The quenching treatment is to cool the material in water after annealing at
a high temperature for austenitization. Therein the fine microstructure
and high toughness of final product can be obtained by increasing the
cooling rate and by optimizing the tempering condition.
However, the toughness of the pressure vessel steels can not be increased
by a change in the conventional heat treatment processes because the
pressure vessel is an extremely heavy component whose thickness usually
reaches 10 inches or more, thus it is substantially impossible to increase
the cooling rate up to over 30.degree. C. per minute.

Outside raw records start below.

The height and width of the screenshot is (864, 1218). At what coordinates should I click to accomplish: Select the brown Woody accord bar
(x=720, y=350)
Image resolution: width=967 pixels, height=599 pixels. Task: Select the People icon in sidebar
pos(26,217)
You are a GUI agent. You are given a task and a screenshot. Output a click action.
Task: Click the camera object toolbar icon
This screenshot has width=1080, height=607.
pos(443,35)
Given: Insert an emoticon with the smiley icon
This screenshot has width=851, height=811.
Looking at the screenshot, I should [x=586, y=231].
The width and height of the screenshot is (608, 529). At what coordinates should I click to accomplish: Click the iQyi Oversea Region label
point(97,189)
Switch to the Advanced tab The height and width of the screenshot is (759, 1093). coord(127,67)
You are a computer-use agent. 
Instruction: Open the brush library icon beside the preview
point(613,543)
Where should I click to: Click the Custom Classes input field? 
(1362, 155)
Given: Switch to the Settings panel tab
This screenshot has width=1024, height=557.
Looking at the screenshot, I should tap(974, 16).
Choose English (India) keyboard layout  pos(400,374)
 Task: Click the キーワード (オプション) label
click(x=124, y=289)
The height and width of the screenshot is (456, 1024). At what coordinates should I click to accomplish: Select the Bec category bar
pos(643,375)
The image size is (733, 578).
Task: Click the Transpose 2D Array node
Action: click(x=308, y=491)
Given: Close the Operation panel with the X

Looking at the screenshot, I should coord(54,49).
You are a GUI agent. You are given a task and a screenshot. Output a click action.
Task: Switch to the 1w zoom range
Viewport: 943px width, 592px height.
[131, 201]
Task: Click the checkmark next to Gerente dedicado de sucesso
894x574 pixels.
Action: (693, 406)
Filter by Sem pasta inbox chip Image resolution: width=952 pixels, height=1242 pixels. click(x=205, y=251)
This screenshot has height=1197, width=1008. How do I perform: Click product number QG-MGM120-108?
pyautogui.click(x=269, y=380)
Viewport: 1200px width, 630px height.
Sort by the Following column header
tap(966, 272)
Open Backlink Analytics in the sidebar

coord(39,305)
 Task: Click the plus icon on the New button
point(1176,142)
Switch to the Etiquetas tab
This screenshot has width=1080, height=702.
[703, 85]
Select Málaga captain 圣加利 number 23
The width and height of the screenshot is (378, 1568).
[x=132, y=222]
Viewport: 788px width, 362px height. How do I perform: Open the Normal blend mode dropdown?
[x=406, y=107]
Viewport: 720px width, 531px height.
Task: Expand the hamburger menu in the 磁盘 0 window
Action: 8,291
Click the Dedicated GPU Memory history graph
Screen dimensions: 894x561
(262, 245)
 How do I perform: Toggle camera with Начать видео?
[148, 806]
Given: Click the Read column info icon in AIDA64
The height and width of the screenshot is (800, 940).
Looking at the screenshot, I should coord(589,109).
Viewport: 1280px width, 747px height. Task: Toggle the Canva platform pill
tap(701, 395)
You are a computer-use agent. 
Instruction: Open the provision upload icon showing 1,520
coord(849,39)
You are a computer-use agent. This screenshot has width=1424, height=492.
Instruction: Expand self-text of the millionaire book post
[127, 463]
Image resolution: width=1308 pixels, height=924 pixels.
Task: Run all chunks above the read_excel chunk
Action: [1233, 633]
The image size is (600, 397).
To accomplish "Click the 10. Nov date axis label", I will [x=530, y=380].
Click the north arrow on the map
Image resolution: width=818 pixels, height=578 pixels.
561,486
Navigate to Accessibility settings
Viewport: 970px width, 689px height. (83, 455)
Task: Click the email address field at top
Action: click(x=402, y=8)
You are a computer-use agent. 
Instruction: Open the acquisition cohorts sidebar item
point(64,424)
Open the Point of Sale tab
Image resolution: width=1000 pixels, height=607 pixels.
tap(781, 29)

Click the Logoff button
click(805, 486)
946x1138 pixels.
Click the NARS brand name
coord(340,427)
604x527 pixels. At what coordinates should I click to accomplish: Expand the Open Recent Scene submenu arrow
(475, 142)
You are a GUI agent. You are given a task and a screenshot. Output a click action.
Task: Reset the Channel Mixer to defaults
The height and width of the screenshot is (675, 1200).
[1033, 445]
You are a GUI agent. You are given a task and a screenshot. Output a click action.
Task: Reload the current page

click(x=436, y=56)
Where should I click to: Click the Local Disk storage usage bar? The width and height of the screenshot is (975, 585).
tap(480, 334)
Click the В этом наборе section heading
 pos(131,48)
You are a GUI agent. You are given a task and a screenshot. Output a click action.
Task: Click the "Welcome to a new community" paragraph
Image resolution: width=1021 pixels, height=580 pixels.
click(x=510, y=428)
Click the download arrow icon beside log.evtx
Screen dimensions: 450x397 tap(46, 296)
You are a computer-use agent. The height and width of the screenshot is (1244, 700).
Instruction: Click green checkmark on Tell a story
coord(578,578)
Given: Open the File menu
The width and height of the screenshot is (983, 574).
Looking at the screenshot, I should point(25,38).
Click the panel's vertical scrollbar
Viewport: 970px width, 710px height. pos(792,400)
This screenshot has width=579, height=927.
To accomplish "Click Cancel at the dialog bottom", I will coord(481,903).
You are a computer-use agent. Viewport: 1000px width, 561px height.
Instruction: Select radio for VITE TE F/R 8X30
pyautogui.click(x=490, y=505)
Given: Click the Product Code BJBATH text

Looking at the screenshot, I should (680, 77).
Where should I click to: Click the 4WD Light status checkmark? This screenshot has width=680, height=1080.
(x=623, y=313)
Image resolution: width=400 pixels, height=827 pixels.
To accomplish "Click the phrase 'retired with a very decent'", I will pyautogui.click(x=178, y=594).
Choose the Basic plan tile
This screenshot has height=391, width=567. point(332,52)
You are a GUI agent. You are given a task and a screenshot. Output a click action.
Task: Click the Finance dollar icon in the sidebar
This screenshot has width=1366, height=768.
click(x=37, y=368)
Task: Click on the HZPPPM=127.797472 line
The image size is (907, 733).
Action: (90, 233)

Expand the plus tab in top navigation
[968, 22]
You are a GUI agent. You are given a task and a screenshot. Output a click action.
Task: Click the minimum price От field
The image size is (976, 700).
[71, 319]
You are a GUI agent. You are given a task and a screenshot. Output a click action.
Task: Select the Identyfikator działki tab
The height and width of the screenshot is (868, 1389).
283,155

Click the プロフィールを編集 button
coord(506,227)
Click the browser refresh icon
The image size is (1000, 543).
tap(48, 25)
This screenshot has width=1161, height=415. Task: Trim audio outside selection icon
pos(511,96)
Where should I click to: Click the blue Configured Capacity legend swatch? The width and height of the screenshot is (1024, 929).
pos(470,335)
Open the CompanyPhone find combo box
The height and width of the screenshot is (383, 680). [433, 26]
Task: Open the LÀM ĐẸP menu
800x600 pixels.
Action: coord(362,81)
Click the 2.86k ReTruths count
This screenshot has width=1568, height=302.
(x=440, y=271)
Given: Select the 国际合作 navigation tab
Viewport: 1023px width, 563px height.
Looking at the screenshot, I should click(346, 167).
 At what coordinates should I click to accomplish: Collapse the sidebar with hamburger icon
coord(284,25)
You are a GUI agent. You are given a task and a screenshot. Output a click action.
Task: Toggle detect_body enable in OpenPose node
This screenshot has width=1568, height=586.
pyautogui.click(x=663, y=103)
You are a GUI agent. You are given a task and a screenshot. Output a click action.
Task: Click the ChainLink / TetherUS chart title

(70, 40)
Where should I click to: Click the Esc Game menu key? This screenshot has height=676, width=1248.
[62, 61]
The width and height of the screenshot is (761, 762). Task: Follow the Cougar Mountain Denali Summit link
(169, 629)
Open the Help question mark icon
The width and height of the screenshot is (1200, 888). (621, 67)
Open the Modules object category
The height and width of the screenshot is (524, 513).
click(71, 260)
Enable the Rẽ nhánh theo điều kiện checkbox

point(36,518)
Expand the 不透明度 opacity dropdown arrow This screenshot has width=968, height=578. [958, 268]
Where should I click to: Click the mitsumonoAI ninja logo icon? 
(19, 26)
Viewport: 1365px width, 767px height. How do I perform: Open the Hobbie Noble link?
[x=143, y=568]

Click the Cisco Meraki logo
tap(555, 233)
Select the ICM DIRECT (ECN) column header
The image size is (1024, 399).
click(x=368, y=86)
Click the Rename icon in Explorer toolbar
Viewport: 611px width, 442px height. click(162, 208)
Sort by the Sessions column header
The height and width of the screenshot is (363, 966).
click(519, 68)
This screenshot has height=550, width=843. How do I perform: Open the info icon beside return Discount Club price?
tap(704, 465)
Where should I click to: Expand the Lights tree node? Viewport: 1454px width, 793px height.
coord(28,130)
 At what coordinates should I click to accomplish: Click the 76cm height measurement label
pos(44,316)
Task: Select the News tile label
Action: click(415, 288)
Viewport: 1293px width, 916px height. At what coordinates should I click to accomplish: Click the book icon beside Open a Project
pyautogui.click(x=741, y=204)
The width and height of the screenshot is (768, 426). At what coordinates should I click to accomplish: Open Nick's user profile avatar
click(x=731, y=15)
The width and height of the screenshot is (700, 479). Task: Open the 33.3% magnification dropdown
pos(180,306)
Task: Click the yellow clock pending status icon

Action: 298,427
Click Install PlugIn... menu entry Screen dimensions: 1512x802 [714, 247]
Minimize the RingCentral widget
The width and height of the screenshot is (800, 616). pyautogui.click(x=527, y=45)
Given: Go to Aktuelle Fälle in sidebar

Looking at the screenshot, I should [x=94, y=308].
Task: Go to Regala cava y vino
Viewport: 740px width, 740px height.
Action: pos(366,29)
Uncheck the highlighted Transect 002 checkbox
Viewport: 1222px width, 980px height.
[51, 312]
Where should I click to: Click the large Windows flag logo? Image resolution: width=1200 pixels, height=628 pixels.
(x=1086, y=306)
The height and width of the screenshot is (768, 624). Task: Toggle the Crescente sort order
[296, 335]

ASME/ASTM specifies that the tempering of the SA 508 Gr. 3 steel is
performed at over 650.degree. C. for over 30 minutes per one inch
thickness of the vessel wall in order to obtain sufficient toughness; 10
inch wall needs a tempering for at least 5 hours.
As a complementary condition for the case that post-weld heat treatment is
applied, ASME/ASTM specifies that the tempering can be performed at a
temperature over 635.degree. C. It is, in general, performed at over
650.degree. C.
Meanwhile, the intercritical heat treatment(IHT) has been used in the
processes for manufacturing dual-phase steel plates, especially for
applications to automobile industry. High strength and ductility are
obtained by dispersing the martensite phase, usually 5 to 40%, in ferrite
matrix. The ferrite-martensite dual phase structure is obtained by the
heat treatment process consisted of the intercritical annealing at the
ferrite-austenite two phase region and quenching.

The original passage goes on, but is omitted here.